The appeal panel ordered a new hearing in the Neinstein case. The law society appealed this decision to the divisional court, which, in March 2007, ruled that Neinstein was indeed guilty of professional misconduct, but agreed that disbarment was an unreasonable penalty. It would be more appropriate, said the court, to suspend Neinstein for twelve months. Neinstein is appealing his twelve-month suspension.22
The chairman of the original law society panel hearing the Neinstein case (which decided in June 2004 that Neinstein should be disbarred for sexually harassing a client) was George Hunter, senior partner of the blue-chip firm Borden Ladner Gervais. In June 2005, Hunter was elected treasurer of the Law Society of Upper Canada, and, shortly thereafter, president of the Federation of Law Societies, thus becoming the most powerful representative and regulator of Ca
nadian lawyers. In December 2005, Hunter suddenly resigned both positions, and went on medical leave from his law firm, citing vague family and personal reasons (Hunter is married and has two children). Many rumours circulated, but it was not until September 2006 that journalist Cristin Schmitz broke the story in the Ottawa Citizen: “A respected senior partner of a national law firm … is under investigation by Ontario’s law society after his intimate relationship with a divorced client turned sour.”23 The relationship between Hunter and JH, whom Hunter was representing in a bitter divorce, had lasted at least two and a half years, starting well before Hunter chaired the Neinstein panel. In a later story, Schmitz described a document that Hunter drafted and asked JH to sign in November 2005 without giving her the opportunity to seek independent legal advice (once JH signed, Hunter unwisely confessed to her a number of simultaneous affairs). In this document, JH “acknowledged” that her personal relationship with Hunter had no effect on their professional relationship.24 Kirk Makin, justice reporter for The Globe and Mail, gave details of a notice filed in September 2006 by the law society that led to a disciplinary hearing into allegations that Hunter engaged in professional misconduct:25
It alleges that Mr. Hunter went so far as to show up at JH’s home to try to persuade her to tell his law partners that he had behaved properly—an unexpected visit that caused JH “concern and emotional distress,” the notice says. Mr. Hunter then launched a phone and e-mail campaign to get her to agree to his request, the notice says.

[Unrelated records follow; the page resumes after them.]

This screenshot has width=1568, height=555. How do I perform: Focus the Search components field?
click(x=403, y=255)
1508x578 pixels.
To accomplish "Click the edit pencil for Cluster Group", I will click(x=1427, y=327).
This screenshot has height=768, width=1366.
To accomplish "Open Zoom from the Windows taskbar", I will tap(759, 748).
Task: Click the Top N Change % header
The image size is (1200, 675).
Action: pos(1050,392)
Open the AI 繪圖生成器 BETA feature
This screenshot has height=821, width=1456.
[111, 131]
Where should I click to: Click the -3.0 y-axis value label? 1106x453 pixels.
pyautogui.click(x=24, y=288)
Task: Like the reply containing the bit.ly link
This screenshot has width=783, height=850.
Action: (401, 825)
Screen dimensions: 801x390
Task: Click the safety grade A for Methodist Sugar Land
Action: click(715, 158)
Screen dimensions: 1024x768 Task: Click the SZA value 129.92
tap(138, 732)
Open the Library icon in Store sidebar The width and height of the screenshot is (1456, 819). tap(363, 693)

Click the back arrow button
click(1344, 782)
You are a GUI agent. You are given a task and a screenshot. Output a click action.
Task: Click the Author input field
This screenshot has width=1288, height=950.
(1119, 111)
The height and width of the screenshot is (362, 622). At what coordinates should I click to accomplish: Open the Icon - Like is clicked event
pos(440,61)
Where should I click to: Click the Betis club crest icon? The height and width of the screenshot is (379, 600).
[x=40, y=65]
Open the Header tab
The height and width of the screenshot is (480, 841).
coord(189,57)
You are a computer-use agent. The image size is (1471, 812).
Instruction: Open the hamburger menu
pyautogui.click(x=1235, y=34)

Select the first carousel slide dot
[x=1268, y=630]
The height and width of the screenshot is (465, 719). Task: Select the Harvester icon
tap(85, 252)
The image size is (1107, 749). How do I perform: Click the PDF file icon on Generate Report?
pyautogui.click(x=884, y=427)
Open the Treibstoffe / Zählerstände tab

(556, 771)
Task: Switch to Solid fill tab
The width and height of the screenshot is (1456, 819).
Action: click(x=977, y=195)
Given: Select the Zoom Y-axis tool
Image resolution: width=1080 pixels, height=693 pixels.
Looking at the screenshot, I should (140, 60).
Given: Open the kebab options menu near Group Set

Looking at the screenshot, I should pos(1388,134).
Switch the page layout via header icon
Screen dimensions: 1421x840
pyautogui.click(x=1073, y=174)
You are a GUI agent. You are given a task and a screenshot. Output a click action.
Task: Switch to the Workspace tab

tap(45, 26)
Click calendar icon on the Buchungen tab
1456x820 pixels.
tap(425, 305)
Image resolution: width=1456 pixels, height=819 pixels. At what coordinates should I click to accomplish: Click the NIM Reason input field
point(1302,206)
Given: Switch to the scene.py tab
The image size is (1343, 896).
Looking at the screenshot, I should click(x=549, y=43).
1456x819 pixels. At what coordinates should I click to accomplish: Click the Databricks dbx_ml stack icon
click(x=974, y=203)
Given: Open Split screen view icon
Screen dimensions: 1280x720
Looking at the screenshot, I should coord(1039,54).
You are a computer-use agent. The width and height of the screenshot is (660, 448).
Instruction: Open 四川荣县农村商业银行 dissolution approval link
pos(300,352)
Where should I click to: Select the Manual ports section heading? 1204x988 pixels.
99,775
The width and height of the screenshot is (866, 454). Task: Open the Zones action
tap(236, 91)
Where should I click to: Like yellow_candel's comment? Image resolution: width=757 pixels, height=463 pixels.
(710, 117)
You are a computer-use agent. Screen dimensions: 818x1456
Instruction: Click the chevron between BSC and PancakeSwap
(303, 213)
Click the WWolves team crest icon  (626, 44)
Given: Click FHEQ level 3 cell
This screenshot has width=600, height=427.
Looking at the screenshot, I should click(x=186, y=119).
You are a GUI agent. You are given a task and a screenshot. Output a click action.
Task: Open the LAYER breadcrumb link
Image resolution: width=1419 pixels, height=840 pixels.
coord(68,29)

It also alleges that during the course of their relationship, Mr. Hunter did not provide JH with competent advice on issues involving access to her daughter and supervision for the child during visits with her ex-husband.
“You failed to take appropriate action to protect the interests of JH’s daughter after you were notified by JH, on or about June 5, 2005, that her daughter had been injured while in the care of JH’s ex-husband.” The allegations note that throughout their 2-year relationship, JH was “emotionally vulnerable,” yet Mr. Hunter failed to recommend that she obtain independent legal advice.